Partiamo dalla definizione di influencer per la quale non esiste una disciplina specifica, applicando l’interpretazione della sentenza del 4 marzo 2024 del Tribunale di Roma, per cui l’impresa che si avvale contrattualmente di un influencer persegue lo scopo di acquisire come propri i followers dell’influencer stesso. Ovvero, tramite post e reels viene data visibilità a prodotti e servizi sui canali social e sui blog personali, con una vera e propria attività di marketing influenzando le decisioni di acquisto degli utenti.
Quando l’influencer ha una mandante di cui promuove contrattualmente i prodotti è riconducibile alla qualifica di agente, ex art. 1742 c.c., determinando la relativa disciplina contrattuale e quindi l’applicazione degli obblighi di contribuzione previdenziale in capo alla società mandante.
Per gli influencer finanziari, i “fin-influencer” l’aspetto su cui focalizzare l’attenzione è il tema dei rischi, dalla trasparenza alle regole di condotta applicabili.
Tuttavia, a livello europeo i lavori sono in corso; la Francia ha disciplinato i requisiti specifici di tale figura professionale e i divieti (cosa non si può fare); il Portogallo ha ribadito che l’attività pubblicitaria e promozionale finalizzata alla stipulazione di contratti di intermediazione finanziaria essendo attività riservata si riconduce all’intermediario, pubblicando una guida per gli investitori con sezione dedicata ai fin-influencer e al loro ruolo nella relazione con i clienti. Gli altri Stati sembra attendino un intervento comunitario.
Se la sentenza citata inquadra il contratto dell’influencer che promuove prodotti bancari, finanziari e assicurativi nel contratto di agenzia, è lecito dedurre che, come accade per i consulenti finanziari, gli agenti finanziari, gli agenti assicurativi, anche i fin-influencer dovrebbero essere in possesso di determinati requisiti di professionalità e competenza, piuttosto che autorizzazioni, iscrizione ad albi/elenchi tenuti dalle autorità di vigilanza, che disciplinino le loro regole di comportamento e rispettino la trasparenza.
La riflessione che pongo è che l’importanza dell’impatto patrimoniale che può avere la sottoscrizione di determinati prodotti bancari, finanziari e assicurativi, non può essere esentata da tutta la rivoluzione che Mifid ha cercato di portare nei portafogli dei potenziali clienti, in ottica di tutela.
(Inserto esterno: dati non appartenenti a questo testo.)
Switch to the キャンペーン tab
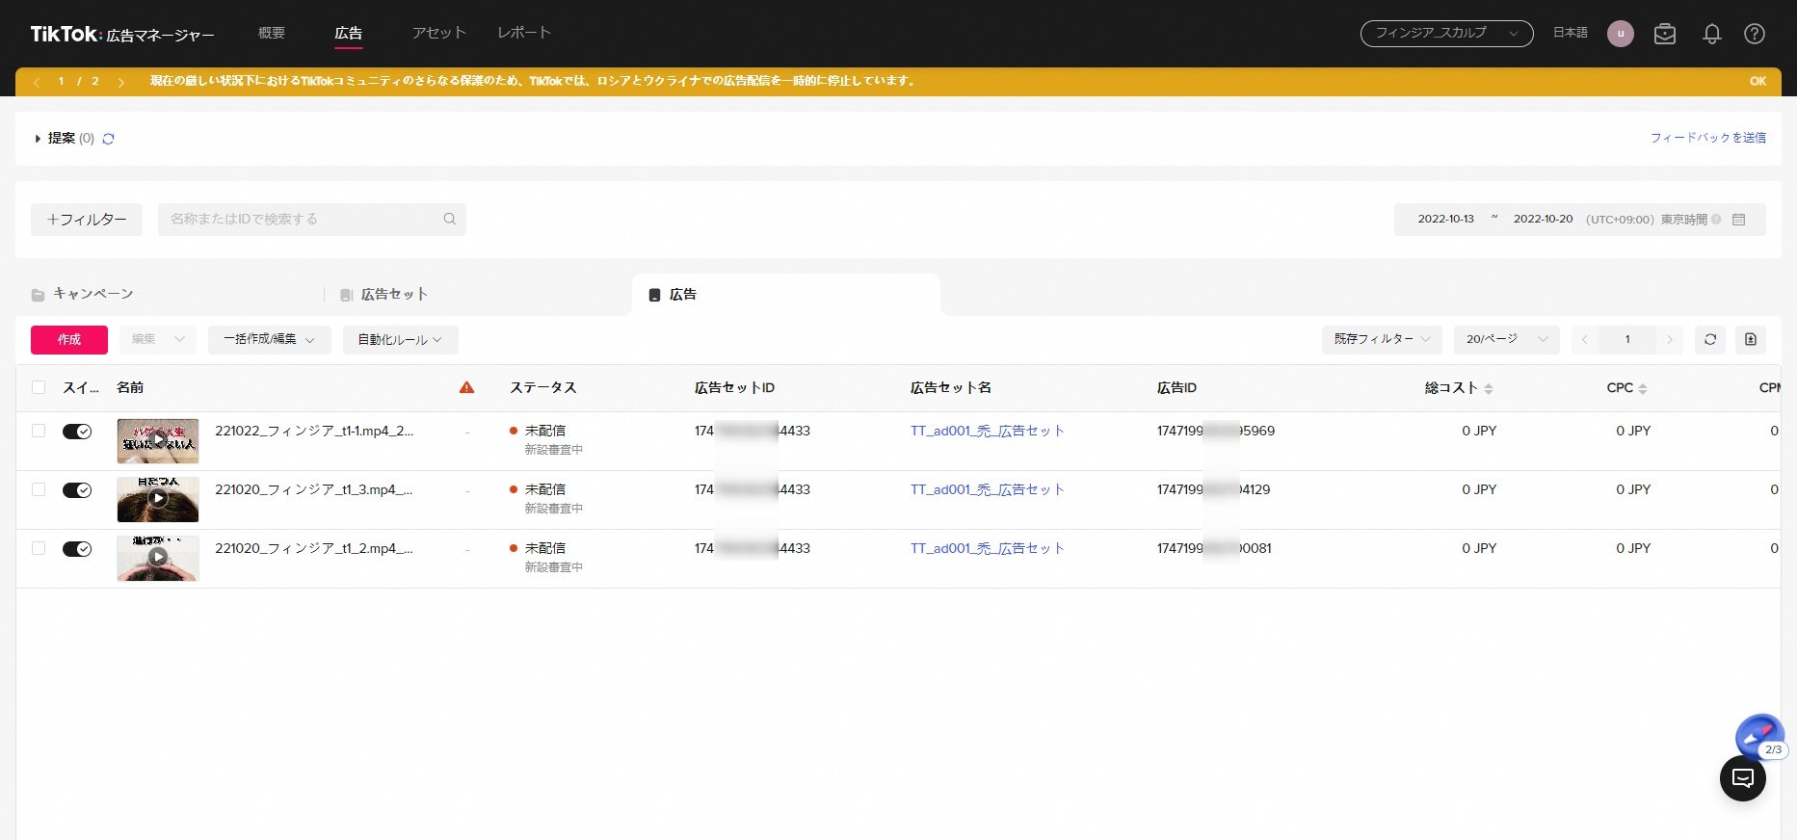 (92, 294)
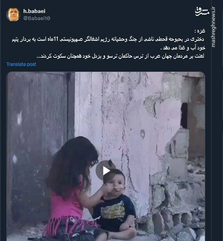Click the h.babaei display name
Viewport: 223px width, 241px height.
[x=34, y=11]
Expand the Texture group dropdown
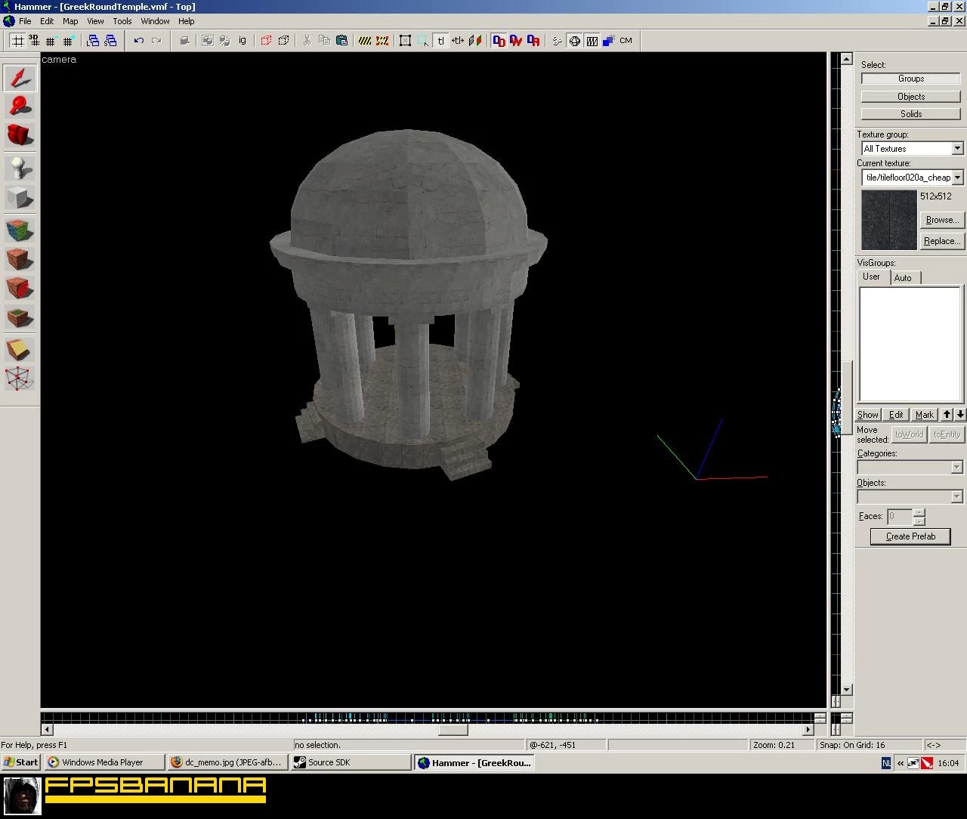Image resolution: width=967 pixels, height=819 pixels. coord(957,149)
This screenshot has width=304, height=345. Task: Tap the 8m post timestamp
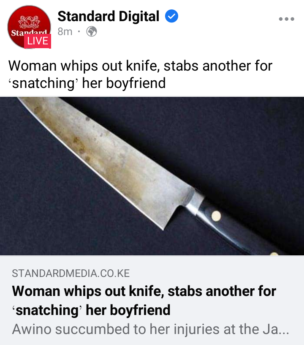[x=65, y=32]

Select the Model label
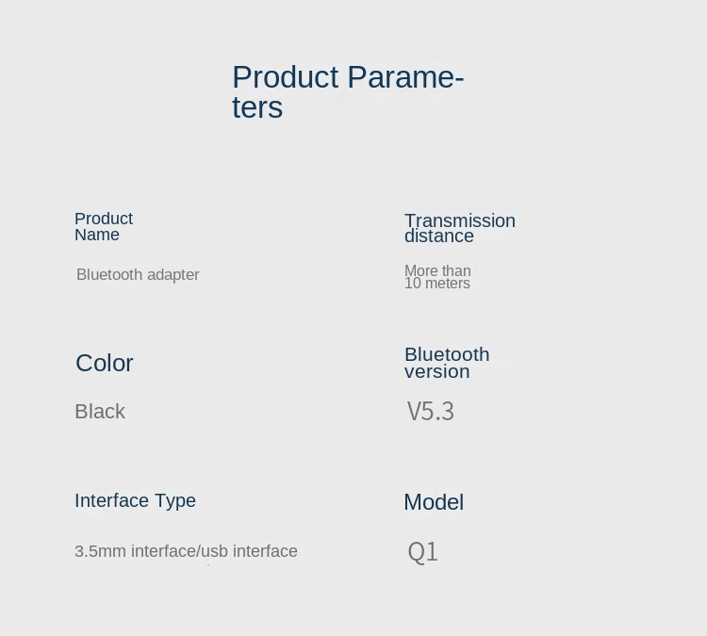tap(434, 502)
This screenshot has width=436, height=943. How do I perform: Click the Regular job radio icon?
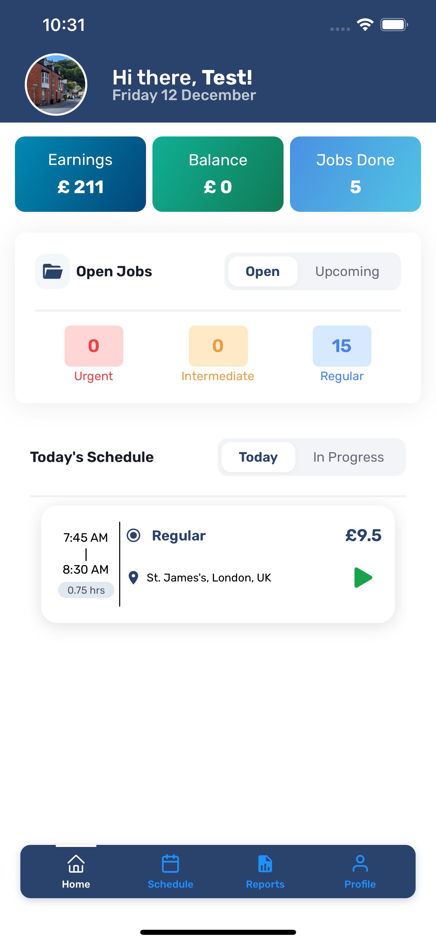point(133,535)
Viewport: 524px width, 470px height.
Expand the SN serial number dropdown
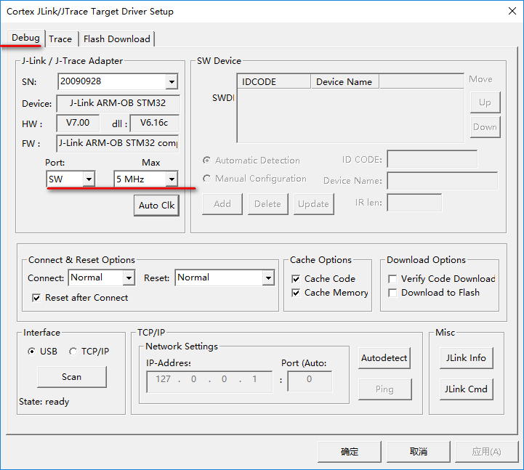172,82
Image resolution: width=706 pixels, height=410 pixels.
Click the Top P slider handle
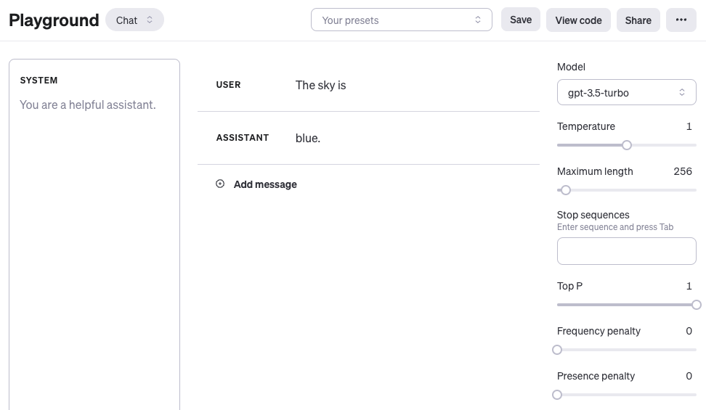click(x=697, y=305)
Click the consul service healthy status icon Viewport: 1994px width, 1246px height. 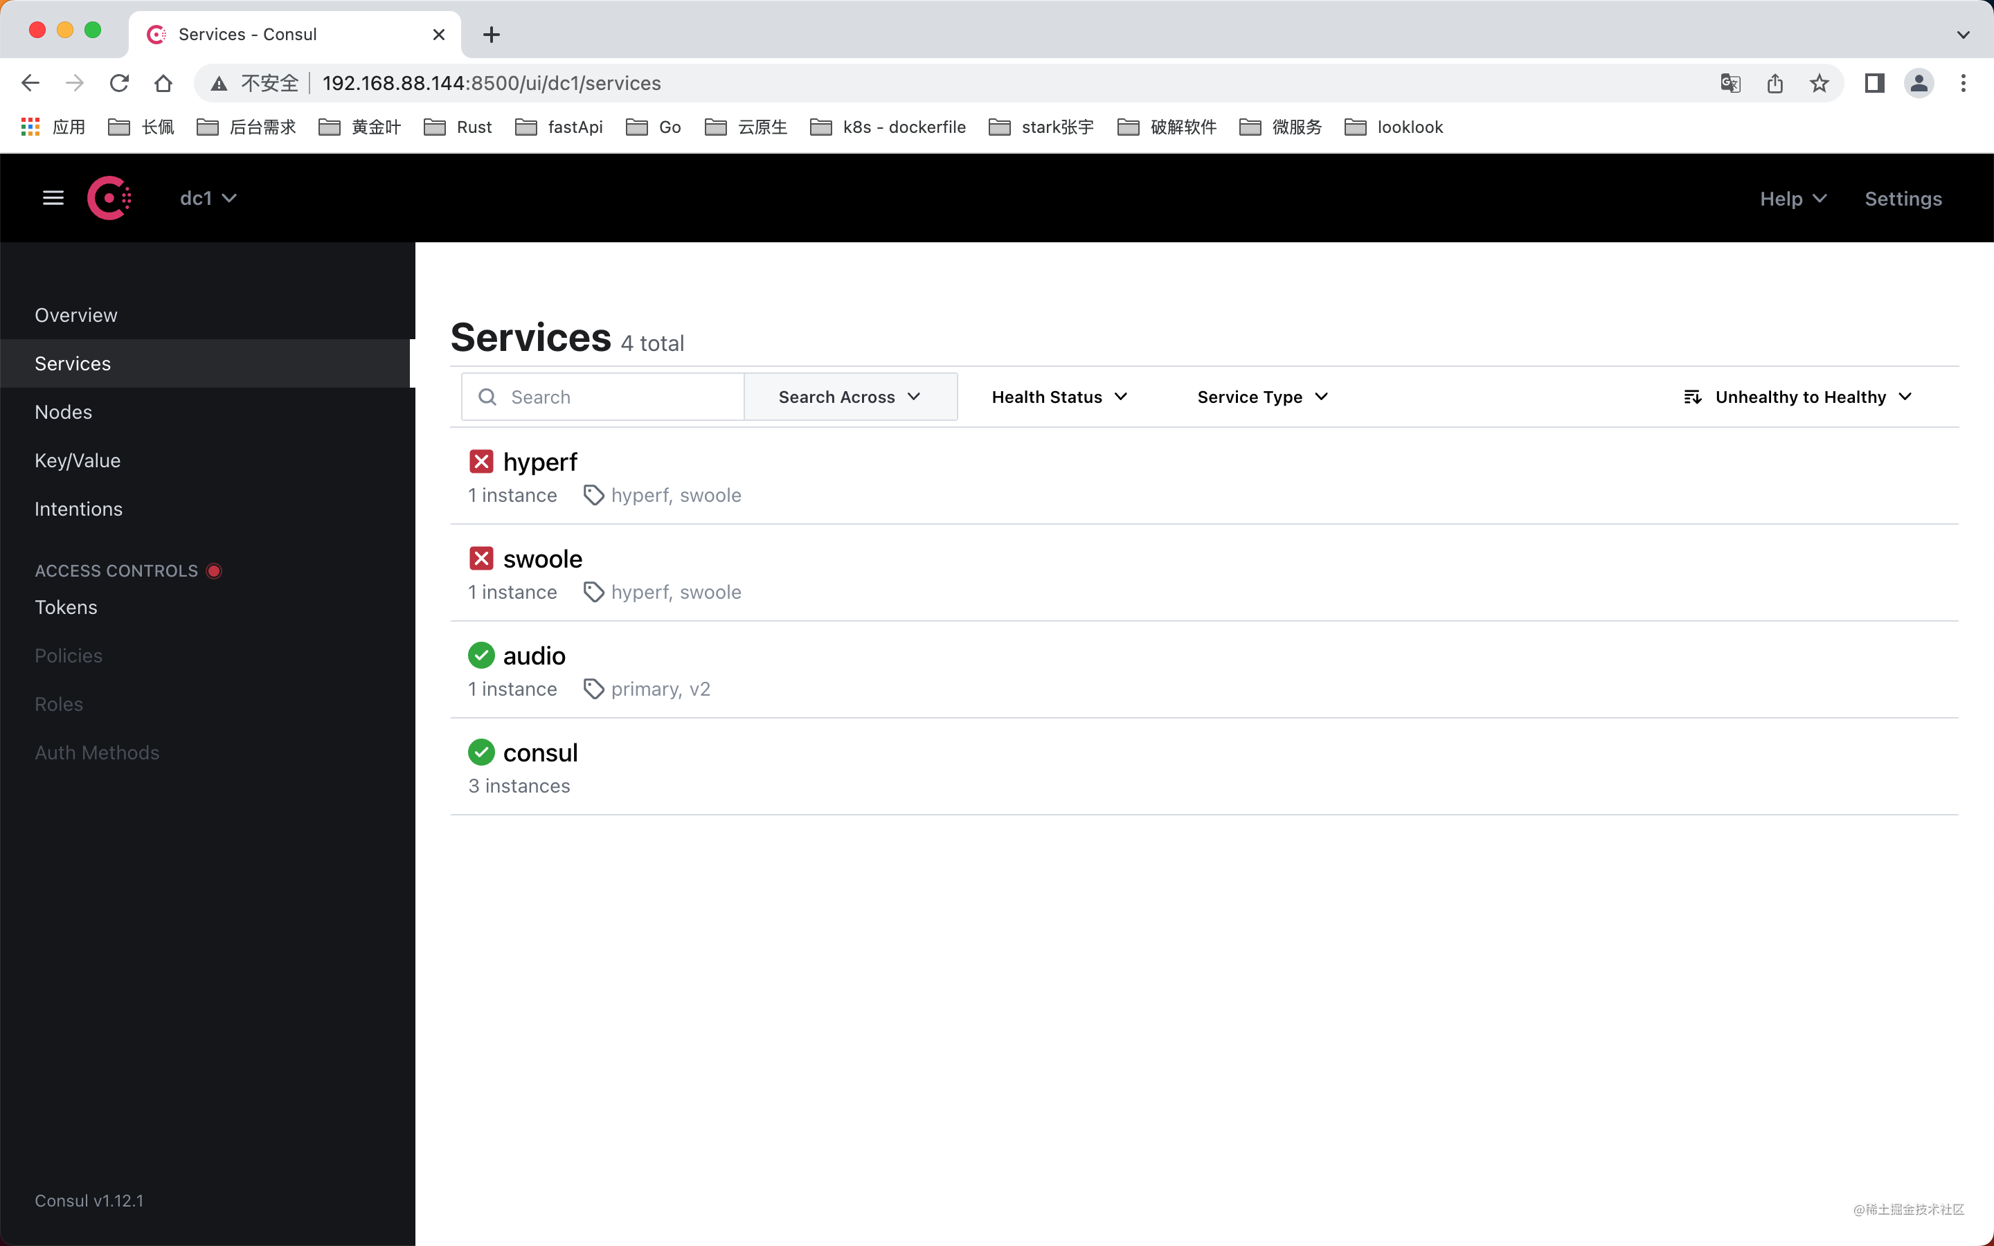pos(481,751)
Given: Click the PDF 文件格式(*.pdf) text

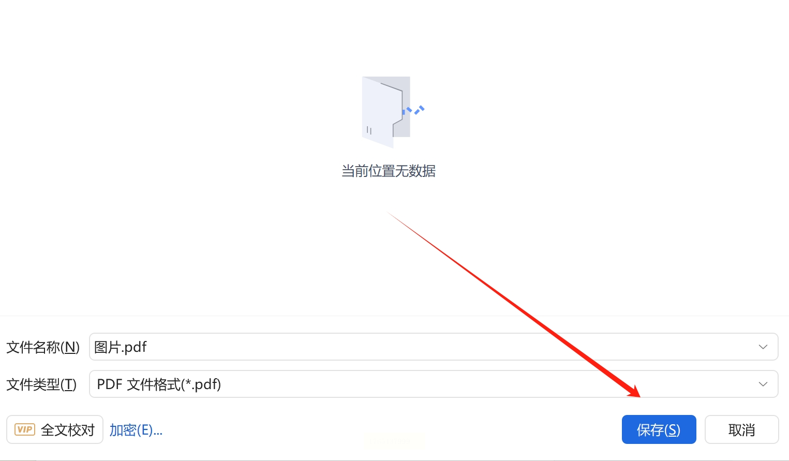Looking at the screenshot, I should pos(159,384).
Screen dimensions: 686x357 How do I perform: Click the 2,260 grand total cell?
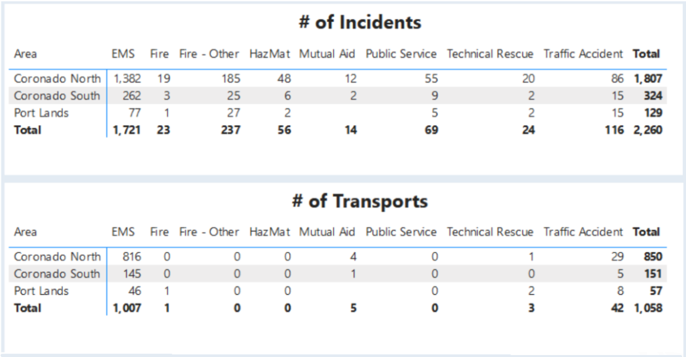coord(648,130)

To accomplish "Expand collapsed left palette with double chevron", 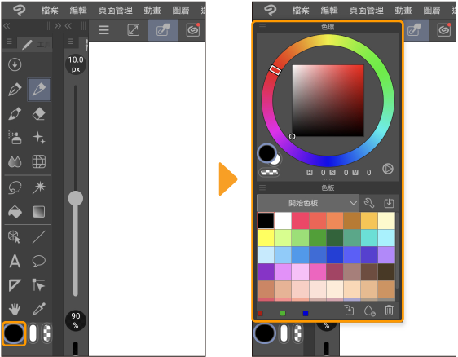I will pos(7,26).
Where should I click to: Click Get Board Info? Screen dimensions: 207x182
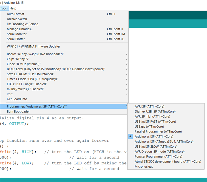[17, 99]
A mio avviso, quando l’attività rivolta al pubblico si inquadra nell’ambito di quanto già avviene per le figure professionali abilitate e si configura come attività continuativa di promozione di prodotti e servizi di investimento, il consumatore finale va tutelato. Occorre, cioè, che il cliente possa decidere in maniera informata e consapevole senza che manchi il controllo di vigilanza. Applicando, nel caso dell’Italia, le norme del Testo Unico della Finanza e dei Regolamenti di attuazione.
Unica distinzione è se si tratta solo di mera pubblicità, ma il confine potrebbe essere sottile.
Tradotto: i requisiti professionali e di esperienza di un influencer finanziario dovrebbero qualificarlo prima della sua modalità di comunicazione.
Dunque, per chi lo vede come il lavoro del futuro occhio alle tutele! Sia per chi esercita che a favore di chi riceve il servizio.